For the points to be awarded, your animal must win its class, then win against all bitchs (or dogs) from all of the other classes. For my region - Antoinette would beat a minimum of 13 bitches for a 3 point major.

There are a few other ways for points to cross. This links explains it pretty well How to tabulate points.


----------



## flyingduster (Sep 6, 2009)

ugh! so complicated!!! NZ's system is total crap really, but darn it's easy to figure out though!! NZ is so small that we can't really DO the whole 'majors' thing, as soooooo many breeds only have one or two entered in an entire show, and even big shows might only have a handful of an individual breed!

In NZ, just for reference; best dog and best bitch, as long as they're over 6 months old, both get a challenge certificate (CC). Get 8 CC's, under at least 5 judges, with at least one of those CCs after they're a year old, then they're a champion. 
You can become a champion having never gone up against another of it's own breed (cos you only need to win 'best dog/bitch' to get a CC!)

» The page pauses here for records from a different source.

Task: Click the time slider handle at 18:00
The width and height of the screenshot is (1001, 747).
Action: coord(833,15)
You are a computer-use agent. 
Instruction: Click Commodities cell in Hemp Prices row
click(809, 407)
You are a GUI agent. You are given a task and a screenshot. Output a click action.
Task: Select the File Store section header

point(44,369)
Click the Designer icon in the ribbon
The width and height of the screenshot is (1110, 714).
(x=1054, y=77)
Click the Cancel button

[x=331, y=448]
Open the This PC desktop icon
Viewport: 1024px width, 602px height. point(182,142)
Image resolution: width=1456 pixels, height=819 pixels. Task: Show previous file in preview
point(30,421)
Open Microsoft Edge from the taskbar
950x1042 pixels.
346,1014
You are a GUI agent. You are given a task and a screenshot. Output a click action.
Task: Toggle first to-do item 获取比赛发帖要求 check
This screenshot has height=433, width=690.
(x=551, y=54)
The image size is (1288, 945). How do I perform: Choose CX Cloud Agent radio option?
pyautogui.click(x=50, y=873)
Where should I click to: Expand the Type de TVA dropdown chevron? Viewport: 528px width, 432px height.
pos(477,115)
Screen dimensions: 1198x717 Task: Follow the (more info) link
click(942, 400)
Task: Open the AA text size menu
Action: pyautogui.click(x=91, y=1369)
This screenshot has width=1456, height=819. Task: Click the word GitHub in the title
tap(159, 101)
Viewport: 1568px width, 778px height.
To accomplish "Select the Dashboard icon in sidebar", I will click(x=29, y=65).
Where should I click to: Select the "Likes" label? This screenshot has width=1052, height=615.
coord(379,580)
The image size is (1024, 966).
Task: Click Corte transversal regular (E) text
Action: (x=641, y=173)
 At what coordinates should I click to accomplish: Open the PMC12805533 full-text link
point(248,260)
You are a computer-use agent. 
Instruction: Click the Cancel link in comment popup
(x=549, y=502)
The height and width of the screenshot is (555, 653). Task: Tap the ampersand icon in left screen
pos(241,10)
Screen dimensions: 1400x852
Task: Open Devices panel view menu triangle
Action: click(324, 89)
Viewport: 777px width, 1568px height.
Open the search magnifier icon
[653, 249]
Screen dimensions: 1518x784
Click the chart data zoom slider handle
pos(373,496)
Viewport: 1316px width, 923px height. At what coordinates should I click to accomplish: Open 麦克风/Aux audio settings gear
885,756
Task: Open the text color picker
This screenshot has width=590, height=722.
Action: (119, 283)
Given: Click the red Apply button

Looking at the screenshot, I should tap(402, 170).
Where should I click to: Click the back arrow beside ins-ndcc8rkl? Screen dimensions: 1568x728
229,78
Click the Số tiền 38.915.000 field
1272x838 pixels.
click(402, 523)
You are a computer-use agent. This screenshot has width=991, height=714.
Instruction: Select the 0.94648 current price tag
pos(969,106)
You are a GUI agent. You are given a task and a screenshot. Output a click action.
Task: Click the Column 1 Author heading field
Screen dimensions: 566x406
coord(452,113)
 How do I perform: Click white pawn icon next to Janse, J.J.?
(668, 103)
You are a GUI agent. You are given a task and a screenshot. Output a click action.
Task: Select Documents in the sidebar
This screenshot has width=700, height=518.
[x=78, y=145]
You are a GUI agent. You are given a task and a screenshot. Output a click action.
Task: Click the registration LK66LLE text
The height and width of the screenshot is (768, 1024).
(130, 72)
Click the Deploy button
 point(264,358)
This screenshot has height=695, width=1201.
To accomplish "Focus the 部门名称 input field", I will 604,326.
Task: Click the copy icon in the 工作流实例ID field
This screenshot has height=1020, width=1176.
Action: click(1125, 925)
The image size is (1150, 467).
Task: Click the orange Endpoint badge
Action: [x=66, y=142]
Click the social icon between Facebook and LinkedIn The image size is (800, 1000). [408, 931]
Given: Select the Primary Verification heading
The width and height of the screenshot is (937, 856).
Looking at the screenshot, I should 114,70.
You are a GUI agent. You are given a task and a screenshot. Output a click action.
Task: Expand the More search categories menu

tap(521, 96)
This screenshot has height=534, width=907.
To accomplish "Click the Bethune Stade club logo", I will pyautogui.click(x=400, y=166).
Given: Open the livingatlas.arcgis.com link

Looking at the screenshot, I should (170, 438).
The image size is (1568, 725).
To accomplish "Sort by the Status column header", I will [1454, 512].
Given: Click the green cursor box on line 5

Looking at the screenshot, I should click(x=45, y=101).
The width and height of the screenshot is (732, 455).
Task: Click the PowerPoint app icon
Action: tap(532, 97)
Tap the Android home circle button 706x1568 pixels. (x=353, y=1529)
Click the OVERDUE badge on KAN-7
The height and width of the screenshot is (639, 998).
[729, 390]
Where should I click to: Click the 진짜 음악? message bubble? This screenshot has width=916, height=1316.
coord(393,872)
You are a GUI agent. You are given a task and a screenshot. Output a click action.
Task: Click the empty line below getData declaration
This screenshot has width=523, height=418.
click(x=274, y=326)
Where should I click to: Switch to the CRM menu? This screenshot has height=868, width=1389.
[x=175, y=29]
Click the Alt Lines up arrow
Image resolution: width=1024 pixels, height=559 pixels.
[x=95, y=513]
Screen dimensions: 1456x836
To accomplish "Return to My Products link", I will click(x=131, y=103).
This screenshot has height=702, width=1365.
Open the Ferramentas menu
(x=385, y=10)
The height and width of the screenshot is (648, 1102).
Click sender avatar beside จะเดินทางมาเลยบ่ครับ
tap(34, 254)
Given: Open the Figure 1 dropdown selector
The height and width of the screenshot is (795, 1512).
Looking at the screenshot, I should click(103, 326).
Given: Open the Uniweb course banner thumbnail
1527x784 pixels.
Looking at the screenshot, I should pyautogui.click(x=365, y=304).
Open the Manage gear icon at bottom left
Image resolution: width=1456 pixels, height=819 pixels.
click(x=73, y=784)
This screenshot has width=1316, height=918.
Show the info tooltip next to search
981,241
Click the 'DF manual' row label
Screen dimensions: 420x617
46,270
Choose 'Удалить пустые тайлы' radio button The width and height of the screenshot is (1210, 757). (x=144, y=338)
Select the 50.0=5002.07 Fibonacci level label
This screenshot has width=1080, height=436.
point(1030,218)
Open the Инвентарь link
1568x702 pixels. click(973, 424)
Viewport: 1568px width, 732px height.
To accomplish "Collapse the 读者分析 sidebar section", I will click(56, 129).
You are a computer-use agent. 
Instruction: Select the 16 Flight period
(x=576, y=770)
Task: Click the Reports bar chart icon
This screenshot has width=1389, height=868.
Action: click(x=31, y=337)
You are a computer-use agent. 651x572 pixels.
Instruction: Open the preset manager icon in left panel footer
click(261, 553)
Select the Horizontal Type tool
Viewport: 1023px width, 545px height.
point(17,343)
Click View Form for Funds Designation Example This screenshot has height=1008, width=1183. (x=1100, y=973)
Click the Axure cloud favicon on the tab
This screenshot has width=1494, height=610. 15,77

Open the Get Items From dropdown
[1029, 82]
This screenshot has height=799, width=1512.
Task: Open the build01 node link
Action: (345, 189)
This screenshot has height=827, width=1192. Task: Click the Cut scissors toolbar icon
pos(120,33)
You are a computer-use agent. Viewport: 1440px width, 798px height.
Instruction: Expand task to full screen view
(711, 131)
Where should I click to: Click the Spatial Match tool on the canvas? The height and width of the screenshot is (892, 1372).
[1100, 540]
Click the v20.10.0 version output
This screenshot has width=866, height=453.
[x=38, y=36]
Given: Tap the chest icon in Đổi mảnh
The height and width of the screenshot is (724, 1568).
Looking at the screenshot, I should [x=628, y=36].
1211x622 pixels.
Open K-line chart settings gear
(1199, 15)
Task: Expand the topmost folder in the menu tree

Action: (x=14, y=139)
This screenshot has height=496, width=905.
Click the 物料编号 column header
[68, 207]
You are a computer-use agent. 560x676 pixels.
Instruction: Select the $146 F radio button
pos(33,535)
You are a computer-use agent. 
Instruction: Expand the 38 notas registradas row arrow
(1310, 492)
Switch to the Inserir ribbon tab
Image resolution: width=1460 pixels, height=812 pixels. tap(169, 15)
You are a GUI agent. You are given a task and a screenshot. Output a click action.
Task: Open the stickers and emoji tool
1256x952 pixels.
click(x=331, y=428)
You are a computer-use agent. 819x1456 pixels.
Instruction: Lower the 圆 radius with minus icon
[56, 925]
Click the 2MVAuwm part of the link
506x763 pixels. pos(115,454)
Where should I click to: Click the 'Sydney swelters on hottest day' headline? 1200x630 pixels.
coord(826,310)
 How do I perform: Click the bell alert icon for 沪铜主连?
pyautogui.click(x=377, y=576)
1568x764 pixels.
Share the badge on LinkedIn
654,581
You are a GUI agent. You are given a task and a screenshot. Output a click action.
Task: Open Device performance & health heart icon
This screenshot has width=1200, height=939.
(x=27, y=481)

Grand champion in NZ involves needing 50 CCs, and 3 best in shows at all breed champ shows (under different judges).


----------



## Winnow (Jan 2, 2010)

What are specials ? 

So if I enter my dog he first has to win his class then compete against all the winners from the other classes then he becomes best of winners. After that he has to compete with the specials ? 
Am I getting this right ?

It so easy here you dog just has to win BOB or BOS to get a CC and he needs 3 of them from different judges and the last one he has to get when he is over 2 years old. If the dog that gets BOB or BOS is a champion then the CC can go to dog nr 2 if the judge thinks he is worth it.


----------



## cbrand (Aug 9, 2009)

Winnow said:


> What are specials ?
> 
> So if I enter my dog he first has to win his class then compete against all the winners from the other classes then he becomes best of winners. After that he has to compete with the specials ?
> Am I getting this right ?


No. You have to win your class and then beat the other dogs to go: Winners Dog. Then you come back and compete against the Winners Bitch and any Poodles who already have their championship (Specials). The judge then picks: Best of Variety, Best of Winners ( which one is better... the bitch or the dog. You can pick up extra points with that if there are more bitches than dogs then you get the number of points that the bitches got), and Best of Opposite (unsure if this brings points).

An AKC championship is hard to get!


----------